Boeing Co. raised its long-term forecast for new-airplane demand by more than 4 percent, based on expected orders of smaller, more fuel-efficient planes and burgeoning travel in Asia.
The Chicago company said Thursday that it expects deliveries of 36,770 new airplanes over the next 20 years, with total list prices valued at an estimated $5.2 trillion.
That’s up from Boeing’s forecast last year that global airlines would need 35,280 jets worth $4.8 trillion over the next 20 years.
Low-cost carriers are fueling the fastest-growing segment of the market: single-aisle airplanes. Those aircraft, such as the Boeing 737 and rival Airbus A320, make up 70 percent of all orders, with the heart of that demand found in the 160-seat range.

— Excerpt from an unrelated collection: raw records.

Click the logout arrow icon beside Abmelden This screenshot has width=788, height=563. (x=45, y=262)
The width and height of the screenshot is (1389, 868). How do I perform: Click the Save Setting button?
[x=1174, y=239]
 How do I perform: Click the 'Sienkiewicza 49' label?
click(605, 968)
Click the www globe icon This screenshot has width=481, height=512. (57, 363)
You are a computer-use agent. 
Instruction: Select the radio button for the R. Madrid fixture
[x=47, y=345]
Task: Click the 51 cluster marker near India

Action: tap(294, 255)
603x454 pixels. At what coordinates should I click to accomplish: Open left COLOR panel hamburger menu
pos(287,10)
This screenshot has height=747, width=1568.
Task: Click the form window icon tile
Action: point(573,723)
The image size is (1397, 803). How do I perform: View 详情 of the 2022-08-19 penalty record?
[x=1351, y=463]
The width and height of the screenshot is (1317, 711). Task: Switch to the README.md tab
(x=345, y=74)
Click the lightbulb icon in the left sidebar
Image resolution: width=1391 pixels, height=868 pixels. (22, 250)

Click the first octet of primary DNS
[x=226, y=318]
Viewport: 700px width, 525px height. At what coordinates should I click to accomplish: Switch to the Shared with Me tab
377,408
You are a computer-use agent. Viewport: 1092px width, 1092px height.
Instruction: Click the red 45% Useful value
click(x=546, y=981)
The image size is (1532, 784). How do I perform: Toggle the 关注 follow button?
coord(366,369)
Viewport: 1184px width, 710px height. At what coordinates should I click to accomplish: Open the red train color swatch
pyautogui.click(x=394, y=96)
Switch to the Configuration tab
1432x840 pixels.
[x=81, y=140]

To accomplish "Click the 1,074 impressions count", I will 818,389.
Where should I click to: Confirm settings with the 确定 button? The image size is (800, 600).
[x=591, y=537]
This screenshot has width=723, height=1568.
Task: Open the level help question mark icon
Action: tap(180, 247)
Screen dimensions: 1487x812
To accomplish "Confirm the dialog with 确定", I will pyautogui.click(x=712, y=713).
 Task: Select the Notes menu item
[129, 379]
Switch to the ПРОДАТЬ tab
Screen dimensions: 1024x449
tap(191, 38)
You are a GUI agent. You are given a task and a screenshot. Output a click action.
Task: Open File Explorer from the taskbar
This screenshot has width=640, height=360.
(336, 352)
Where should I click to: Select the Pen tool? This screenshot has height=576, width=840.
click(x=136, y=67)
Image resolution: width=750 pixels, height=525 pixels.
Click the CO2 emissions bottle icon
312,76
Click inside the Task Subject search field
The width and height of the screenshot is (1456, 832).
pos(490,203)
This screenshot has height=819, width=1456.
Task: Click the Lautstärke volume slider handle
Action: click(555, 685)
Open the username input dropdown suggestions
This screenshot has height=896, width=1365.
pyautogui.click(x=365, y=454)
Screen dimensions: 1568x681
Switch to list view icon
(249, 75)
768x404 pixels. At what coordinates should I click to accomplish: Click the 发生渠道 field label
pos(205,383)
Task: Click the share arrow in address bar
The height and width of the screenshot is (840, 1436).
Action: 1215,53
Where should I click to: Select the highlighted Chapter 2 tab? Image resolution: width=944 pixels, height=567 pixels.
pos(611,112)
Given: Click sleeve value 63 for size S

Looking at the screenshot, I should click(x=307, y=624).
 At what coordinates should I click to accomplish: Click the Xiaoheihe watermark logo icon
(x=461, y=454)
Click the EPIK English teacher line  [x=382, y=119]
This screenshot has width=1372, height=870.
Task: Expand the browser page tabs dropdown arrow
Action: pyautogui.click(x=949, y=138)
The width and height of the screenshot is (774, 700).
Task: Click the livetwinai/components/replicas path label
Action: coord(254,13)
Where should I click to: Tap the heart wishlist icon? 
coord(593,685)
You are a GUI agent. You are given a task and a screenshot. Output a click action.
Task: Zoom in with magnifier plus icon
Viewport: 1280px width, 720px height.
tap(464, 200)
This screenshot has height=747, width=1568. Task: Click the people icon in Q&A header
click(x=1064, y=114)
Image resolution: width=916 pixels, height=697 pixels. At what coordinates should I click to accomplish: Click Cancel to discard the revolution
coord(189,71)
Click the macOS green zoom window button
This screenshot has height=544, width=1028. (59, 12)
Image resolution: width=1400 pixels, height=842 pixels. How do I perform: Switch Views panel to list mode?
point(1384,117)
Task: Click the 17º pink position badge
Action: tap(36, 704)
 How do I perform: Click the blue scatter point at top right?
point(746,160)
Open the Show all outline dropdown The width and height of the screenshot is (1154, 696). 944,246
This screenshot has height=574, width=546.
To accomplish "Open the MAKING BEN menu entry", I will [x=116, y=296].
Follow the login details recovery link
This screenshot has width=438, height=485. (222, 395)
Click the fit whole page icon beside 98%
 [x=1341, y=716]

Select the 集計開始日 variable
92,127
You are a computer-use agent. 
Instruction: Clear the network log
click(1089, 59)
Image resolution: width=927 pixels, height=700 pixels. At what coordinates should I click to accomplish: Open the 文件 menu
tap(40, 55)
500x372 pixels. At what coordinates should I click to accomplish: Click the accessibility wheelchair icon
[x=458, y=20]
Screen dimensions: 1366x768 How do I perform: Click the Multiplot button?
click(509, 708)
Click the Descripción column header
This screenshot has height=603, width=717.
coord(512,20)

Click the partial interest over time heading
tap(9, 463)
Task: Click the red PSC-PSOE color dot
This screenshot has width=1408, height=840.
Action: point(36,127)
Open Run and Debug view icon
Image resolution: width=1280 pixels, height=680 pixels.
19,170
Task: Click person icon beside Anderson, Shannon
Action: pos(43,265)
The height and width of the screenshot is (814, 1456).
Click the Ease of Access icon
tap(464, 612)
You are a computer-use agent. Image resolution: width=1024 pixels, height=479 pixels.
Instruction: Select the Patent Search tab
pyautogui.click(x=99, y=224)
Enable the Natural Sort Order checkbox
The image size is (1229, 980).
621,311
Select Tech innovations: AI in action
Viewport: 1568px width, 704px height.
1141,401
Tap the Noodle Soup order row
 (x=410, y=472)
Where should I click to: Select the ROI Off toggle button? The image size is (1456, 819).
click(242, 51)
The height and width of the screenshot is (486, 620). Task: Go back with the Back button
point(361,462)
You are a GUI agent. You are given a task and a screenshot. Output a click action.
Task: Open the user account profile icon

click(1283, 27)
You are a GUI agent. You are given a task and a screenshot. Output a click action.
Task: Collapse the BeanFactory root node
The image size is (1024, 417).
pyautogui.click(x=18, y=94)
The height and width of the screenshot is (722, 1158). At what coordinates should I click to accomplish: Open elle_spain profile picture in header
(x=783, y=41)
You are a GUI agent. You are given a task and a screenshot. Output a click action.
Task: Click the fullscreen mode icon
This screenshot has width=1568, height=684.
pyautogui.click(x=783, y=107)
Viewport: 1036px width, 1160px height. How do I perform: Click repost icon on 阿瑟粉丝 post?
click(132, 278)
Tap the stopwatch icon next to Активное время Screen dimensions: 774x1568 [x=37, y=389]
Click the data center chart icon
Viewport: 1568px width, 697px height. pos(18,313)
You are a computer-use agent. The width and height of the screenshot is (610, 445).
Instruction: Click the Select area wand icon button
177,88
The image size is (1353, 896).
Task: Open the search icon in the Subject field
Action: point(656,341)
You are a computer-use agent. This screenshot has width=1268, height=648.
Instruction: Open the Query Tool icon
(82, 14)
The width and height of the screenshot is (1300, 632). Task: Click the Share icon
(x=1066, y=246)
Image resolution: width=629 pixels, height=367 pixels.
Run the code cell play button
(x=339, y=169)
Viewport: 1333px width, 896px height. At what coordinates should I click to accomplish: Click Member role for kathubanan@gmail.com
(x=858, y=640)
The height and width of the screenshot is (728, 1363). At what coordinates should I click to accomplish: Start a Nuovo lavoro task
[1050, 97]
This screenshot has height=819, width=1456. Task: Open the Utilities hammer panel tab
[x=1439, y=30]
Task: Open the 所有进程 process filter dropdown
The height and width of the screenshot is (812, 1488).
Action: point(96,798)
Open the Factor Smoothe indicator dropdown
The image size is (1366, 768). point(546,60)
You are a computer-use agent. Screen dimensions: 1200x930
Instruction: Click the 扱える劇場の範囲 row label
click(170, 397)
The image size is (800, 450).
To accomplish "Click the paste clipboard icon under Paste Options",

“There’s no question the market is converging to this size, where network flexibility and cost efficiency meet,” said Randy Tinseth, Boeing’s commercial airplanes marketing vice president.
Small, wide-body planes in the 200- to 300-seat range are leading demand in the twin-aisle segment of the market, the company said. Boeing forecasts 4,520 deliveries for those planes over the next 20 years, compared to 620 for wide-body jets with 400 seats or more.
Boeing slightly reduced its forecast for large jets such as the Boeing 747 and Airbus A380. It now expects airlines will need 620 of the larger planes over 20 years, down from a forecast of 760 last year.
Boeing said in its annual current-market outlook that about 37 percent of the airplane deliveries, or 13,460, will be made in the Asia-Pacific market, with North America and Europe the next two most common destinations.
Tinseth described the market for airplanes as “strong and resilient.”